Ghana Expects To Access More Climate Funding At COP24 - EPA

Mr John Pwamang, the Acting Executive Director of the Environmental Protection Agency (EPA), has expressed optimism that Ghanaian negotiators at COP24 will win more bilaterals leading to accessing more resources to fund climate change adaptation actions.

    He said such resources were critical to enable Ghana to implement its 31 major actions in its Nationally Determined Contributions (NDCs) that had already been well laid up.

    “We are looking at whatever we can harness in terms of these negotiations, which will help us to implement our NDCs in sectors such as forestry, agriculture, and energy-low carbon electricity generation” he said.

    In an interview with the Ghana News Agency at the on-going 24th Session of the Conference of the Parties to the United Nations Framework Convention on Climate Change (COP24) at Katowice in Poland, Mr Pwamang said Ghana was looking forward for more resources from the Green Climate Fund (GCF) to enable “us run some projects just as other African countries have been doing.”  

    He said Ghana had not benefited much from the GCF, hence, the Ghanaian negotiators at the Conference, who brought on board a lot of issues on climate change mitigation and adaptation, were expecting better responses from the negotiations.

     Mr Pwamang, however, emphasised the need for Ghana to harness its private sector investment to attract more resources from the global fund to help the country roll out it climate adaptation actions. 

     He said at the ongoing COP, the developed countries were interested in mitigation issues because they were technology-based and a source of businesses.

     “But we in Africa are more into the adaptation because we think that is where we can make better impact on our way of life. As you know, we are not emitting much but we are actually suffering the effects of climate change,” he said.

     The EPA Boss said COP24 was the last meeting for the global community to actually plan for the implementation of the Paris Agreement, which came out of the United Nations Framework Convention on Climate Change with principles that the world had to use to ensure the Agreement was implemented.

    He described Ghana’s participation in the COP24 as very critical because the country, as part of the global community, needed to be part of the global negotiations expected to come out with the implementation plan for the Paris Agreement, which would roll out in 2020.

    “All the critical sectors in Ghana, made up of Transport, Energy, Agriculture, Environment, among others are all are presented at the COP to ensure that all the nation’s implementation interest were taken into considerations at the global conference,” he explained.

    According to Mr Pwamang, “when Ghana enter 2020, the 10 year period between 2020 and 2030, we can also make impact in trying to get our NDCs fully implemented to ensure that we also meet the provisions of the Paris Agreement, and then also to ensure that we develop as a country”.

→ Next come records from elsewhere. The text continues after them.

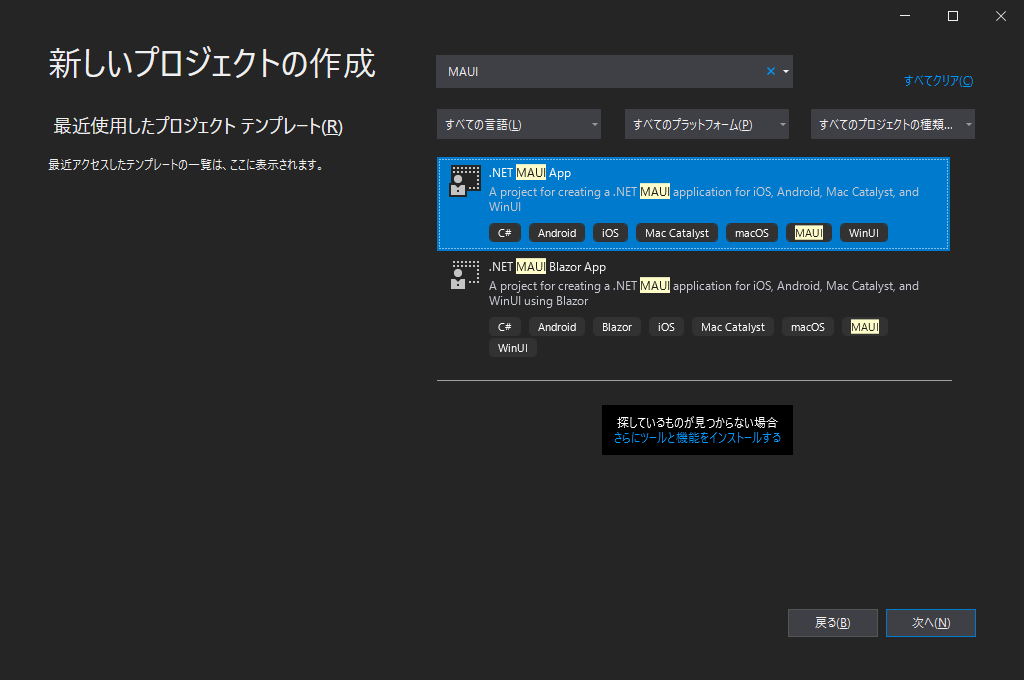Click the .NET MAUI App template icon
Screen dimensions: 1024x680
tap(464, 181)
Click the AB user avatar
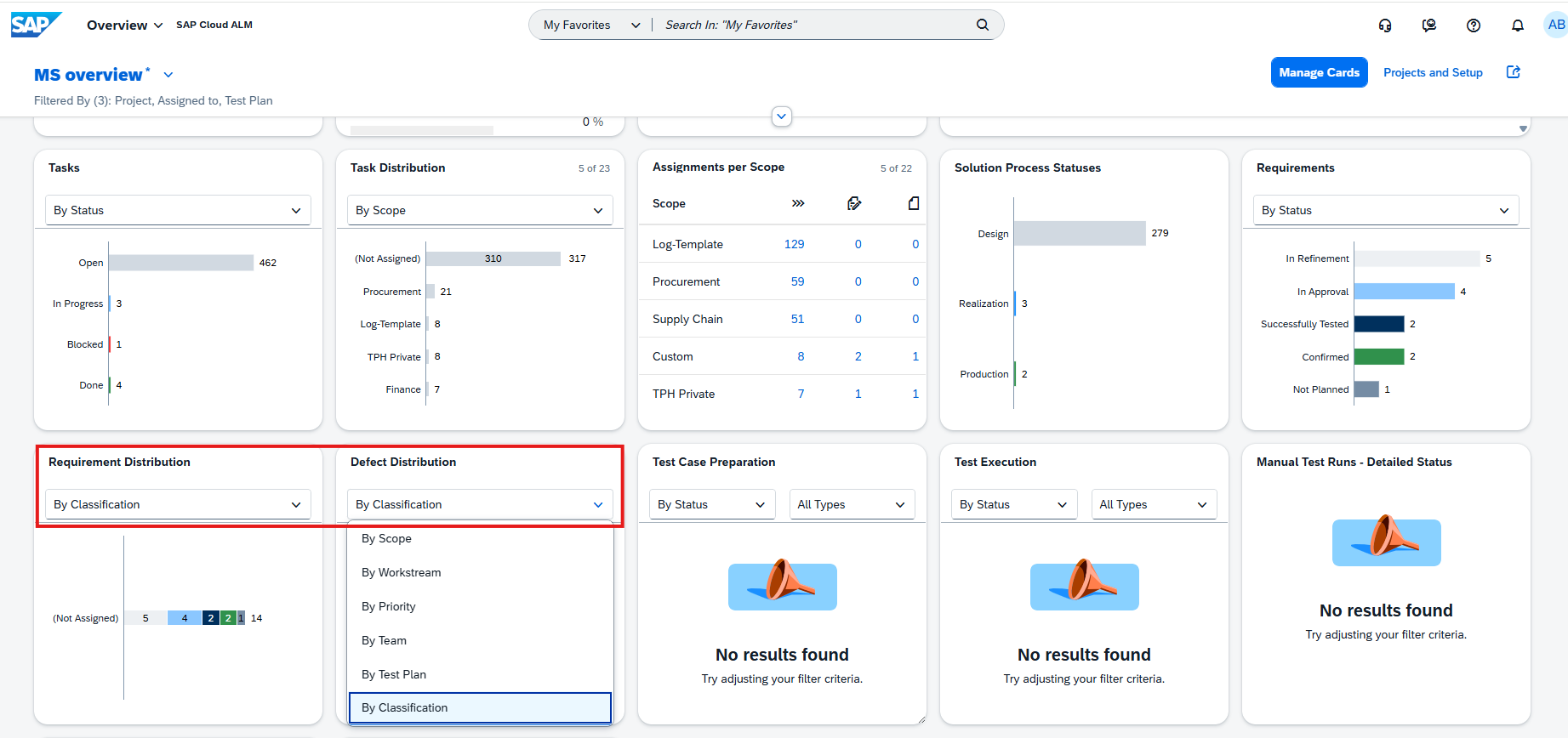This screenshot has width=1568, height=738. point(1556,25)
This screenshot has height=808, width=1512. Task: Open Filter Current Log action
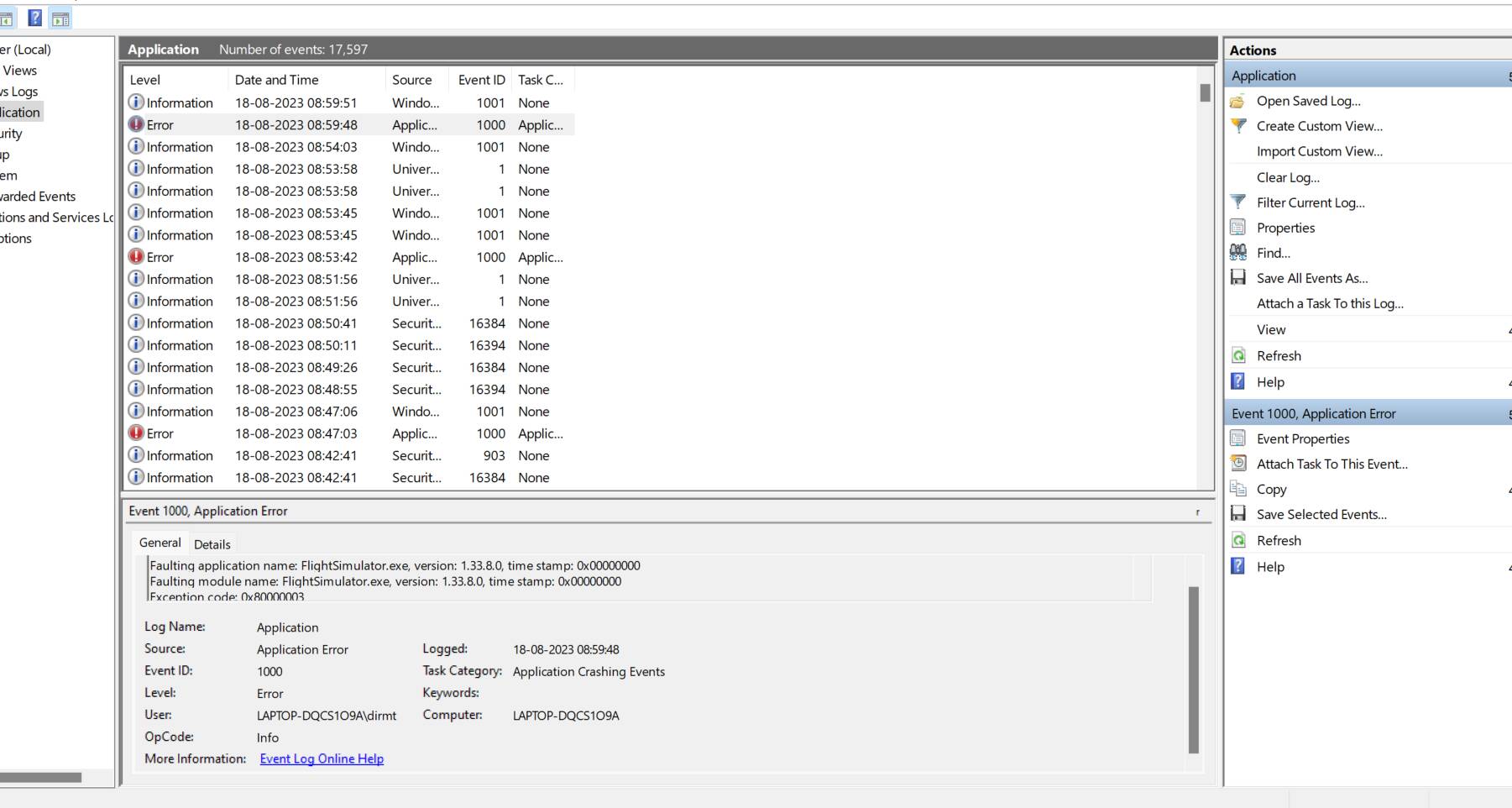click(x=1310, y=202)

    He said the Government’s policies like the Planting for Food and Jobs and the One District One Factory were all good programmes that are helping Ghana address climate change impact in one way or the other.

    The 13-Day event, that closes on Friday, December 14, is being attended by more than 20,000 delegates from 190 countries.

    It is on the theme: “Changing Together”.

    The aim of COP24 climate summit is to agree on a dense set of technical rules to underpin the Paris Agreement’s goals for limiting global warming to well below 2C, and ideally 1.5C, by the end of the century.